Written by OpenZeppelin Security | September 17, 2019

About InstaDApp

InstaDApp is an autonomous banking portal that runs on top of emerging blockchain-based financial protocols such as MakerDAO, Uniswap, or Compound. Its mission is to simplify everyday banking needs, such as taking loans, lending money, swapping tokens, and taking leveraged positions.

InstaDApp provides an interface on top of other DeFi protocols. Its target userbase is users who lack advanced technical or financial experience. It helps users manage CDPs, including providing the ability to wipe or add collateral to 3rd-party CDPs, keep track of CDP activity via email or Telegram, and save gas by bundling transactions. For example, a user with a CDP can withdraw Dai, buy ETH, and lock that ETH, all with a single transaction.
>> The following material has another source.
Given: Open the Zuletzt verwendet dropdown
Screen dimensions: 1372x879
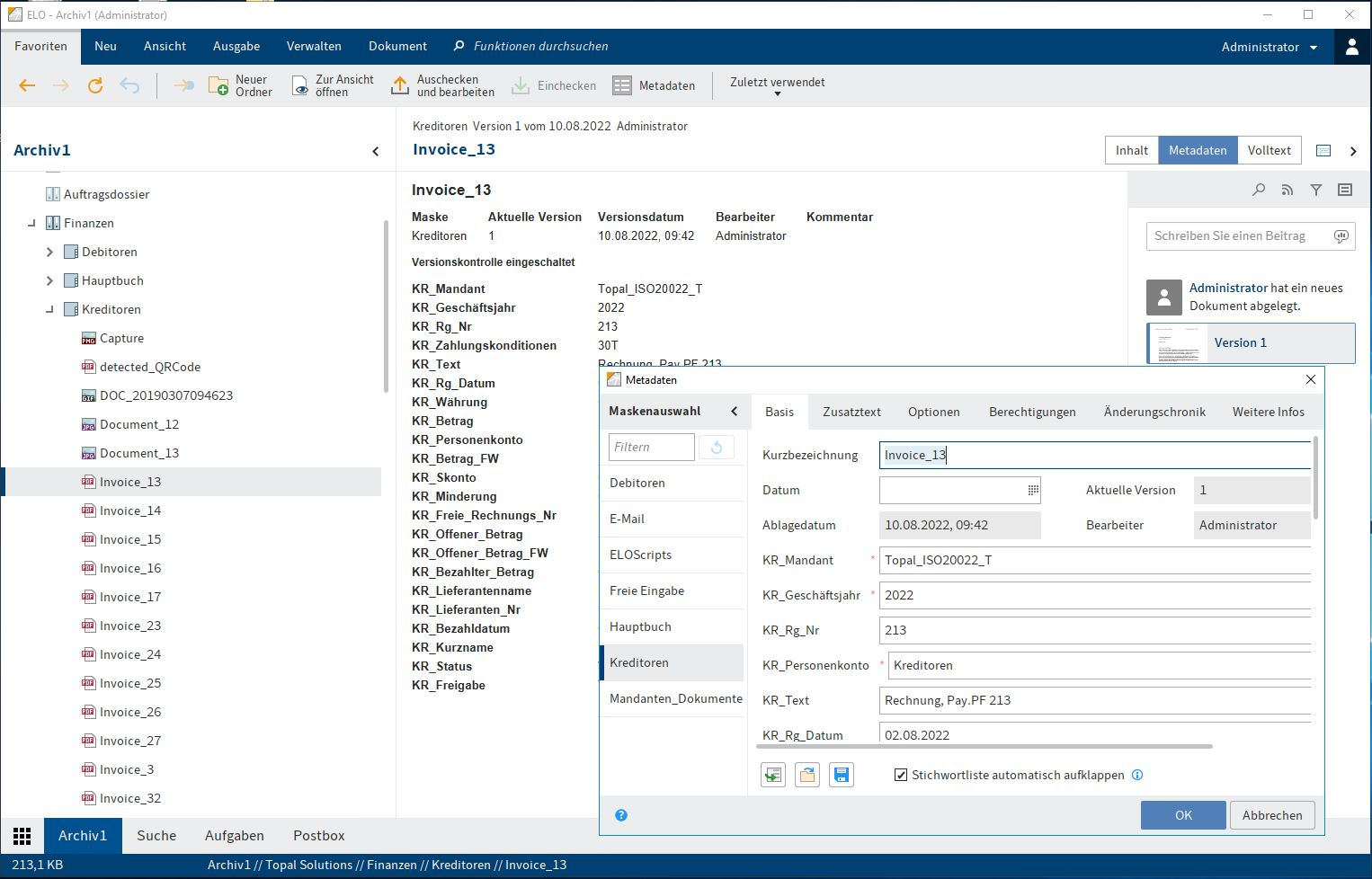Looking at the screenshot, I should pyautogui.click(x=777, y=86).
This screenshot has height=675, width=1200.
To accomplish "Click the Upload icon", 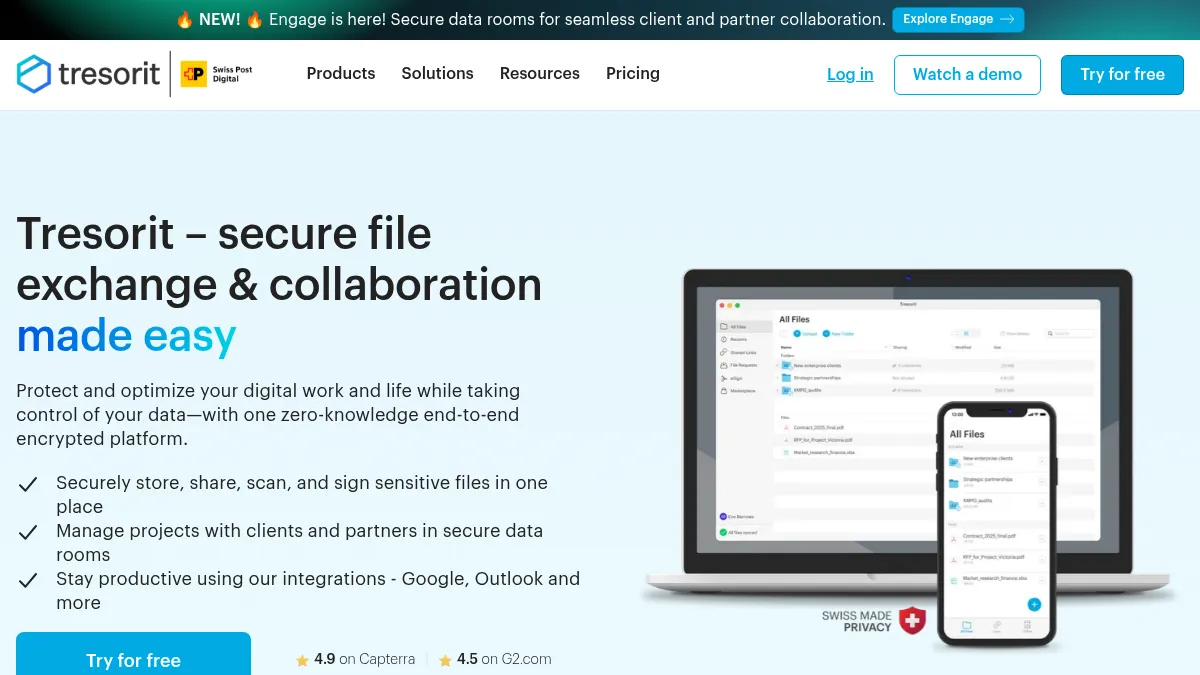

For each user, InstaDapp creates a unique smart contract – called a “UserWallet.” This wallet contract allows the user to execute external code (using delegatecall) from logic contracts that have been whitelisted by InstaDapp admins. This way, new functionality can be added even after a wallet has been created.

To keep a record of existing wallets and whitelisted logic contracts, InstaDapp uses the InstaRegistry contract. The admins of this contract have the ability to “enable” or “disable” logic contracts (that is, the ability to add or remove logic contracts from the whitelist). Logic contracts may be whitelisted in one of two ways: They can be classified as standard logic contracts, or they can be classified as “static” logic contracts.

If a logic contract is classified as a “static” logic contract, then it cannot ever be removed from the whitelist. This has significant security implications. In particular, any functionality needed for the user to withdraw their assets from InstaDapp should be classified as “static,” because this ensures that the user can always exit InstaDapp even if the InstaRegistry admins become malicious or compromised.

The InstaRegistry contract also allows anyone to create new wallets (via either of its two build functions). It provides functionality for the owner of a UserWallet to transfer ownership to another account. It also gives the admins of the InstaRegistry contract the ability to change the InstaRegistry admin addresses and register other privileged roles.

Audit context and scope

InstaDapp is a live project on Ethereum’s mainnet. The code we audited is the code located at the address 0x498b3bfabe9f73db90d252bcd4fa9548cd0fd981, as verified by Etherscan. This consists of the two top-level contracts: UserWallet and InstaRegistry. We audited these two contracts and the contracts from which they inherit.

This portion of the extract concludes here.